[Dataset records]
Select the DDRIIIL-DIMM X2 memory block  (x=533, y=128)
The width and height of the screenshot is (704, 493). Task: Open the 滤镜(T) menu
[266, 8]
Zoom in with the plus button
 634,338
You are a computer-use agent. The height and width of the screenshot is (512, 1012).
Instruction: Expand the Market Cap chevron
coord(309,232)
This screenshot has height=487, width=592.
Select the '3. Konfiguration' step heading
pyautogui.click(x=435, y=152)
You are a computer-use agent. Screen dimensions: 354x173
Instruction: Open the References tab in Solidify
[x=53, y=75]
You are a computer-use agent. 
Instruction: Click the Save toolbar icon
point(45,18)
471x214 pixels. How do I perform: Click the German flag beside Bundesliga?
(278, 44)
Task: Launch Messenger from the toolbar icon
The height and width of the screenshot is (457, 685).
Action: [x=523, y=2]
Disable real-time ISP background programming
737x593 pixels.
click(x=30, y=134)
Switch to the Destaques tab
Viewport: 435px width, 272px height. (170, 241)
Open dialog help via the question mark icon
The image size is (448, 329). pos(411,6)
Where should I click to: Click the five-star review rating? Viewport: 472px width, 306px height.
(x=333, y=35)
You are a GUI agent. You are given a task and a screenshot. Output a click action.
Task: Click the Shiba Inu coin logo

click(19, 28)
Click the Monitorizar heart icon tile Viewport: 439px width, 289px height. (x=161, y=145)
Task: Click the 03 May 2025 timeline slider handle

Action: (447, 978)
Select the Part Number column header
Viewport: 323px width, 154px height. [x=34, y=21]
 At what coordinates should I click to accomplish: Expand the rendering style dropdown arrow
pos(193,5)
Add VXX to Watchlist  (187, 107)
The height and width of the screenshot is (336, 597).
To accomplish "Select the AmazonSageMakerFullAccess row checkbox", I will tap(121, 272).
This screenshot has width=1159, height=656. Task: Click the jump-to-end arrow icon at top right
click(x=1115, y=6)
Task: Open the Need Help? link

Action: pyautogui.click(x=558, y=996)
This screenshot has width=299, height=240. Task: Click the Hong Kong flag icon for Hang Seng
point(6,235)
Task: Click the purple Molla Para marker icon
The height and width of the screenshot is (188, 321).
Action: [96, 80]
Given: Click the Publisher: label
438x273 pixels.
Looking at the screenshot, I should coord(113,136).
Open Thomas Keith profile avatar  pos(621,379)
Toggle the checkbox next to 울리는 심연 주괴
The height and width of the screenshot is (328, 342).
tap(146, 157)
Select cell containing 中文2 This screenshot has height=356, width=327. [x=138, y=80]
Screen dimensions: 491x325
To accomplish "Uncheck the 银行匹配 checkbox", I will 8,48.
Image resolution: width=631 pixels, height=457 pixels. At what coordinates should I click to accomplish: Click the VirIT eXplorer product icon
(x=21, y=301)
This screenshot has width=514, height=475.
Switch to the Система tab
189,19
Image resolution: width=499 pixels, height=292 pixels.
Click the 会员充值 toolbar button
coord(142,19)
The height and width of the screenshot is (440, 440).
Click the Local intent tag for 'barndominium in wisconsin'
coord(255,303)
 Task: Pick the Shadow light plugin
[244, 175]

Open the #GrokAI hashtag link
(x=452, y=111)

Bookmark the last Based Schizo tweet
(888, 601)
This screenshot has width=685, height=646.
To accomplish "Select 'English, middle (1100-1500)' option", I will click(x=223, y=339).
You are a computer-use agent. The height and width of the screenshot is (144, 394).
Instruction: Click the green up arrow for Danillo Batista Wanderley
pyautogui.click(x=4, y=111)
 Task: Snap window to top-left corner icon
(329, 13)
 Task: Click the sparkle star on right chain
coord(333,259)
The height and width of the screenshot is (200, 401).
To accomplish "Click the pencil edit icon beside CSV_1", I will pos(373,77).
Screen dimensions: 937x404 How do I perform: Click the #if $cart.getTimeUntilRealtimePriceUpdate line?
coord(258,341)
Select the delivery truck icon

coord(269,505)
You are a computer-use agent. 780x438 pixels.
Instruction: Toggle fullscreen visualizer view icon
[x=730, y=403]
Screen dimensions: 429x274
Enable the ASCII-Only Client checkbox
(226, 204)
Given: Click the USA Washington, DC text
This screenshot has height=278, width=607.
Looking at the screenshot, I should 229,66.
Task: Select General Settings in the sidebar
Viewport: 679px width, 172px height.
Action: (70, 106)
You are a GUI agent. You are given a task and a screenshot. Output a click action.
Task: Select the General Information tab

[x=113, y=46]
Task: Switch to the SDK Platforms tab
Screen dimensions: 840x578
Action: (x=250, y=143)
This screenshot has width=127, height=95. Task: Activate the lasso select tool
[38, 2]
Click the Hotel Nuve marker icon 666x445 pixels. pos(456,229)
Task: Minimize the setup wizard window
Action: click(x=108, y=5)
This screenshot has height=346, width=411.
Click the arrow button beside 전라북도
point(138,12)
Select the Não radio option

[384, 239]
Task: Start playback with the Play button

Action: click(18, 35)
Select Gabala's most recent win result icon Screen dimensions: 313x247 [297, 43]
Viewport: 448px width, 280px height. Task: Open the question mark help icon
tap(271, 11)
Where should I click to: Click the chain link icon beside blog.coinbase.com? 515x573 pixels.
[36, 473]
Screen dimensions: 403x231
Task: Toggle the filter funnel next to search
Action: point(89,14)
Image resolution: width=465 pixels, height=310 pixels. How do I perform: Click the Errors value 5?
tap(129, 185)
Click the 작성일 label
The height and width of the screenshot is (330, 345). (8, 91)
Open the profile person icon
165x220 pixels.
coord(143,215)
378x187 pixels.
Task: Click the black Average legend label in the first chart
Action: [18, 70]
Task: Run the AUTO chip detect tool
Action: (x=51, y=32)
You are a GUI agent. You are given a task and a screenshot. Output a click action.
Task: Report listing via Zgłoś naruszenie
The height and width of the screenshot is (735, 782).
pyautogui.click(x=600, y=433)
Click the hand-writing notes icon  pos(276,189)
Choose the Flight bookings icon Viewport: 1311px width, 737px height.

TASK INSTRUCTIONS
Check which lines of the entries hold the word "agent", then please give only how many there are.

ANSWER
8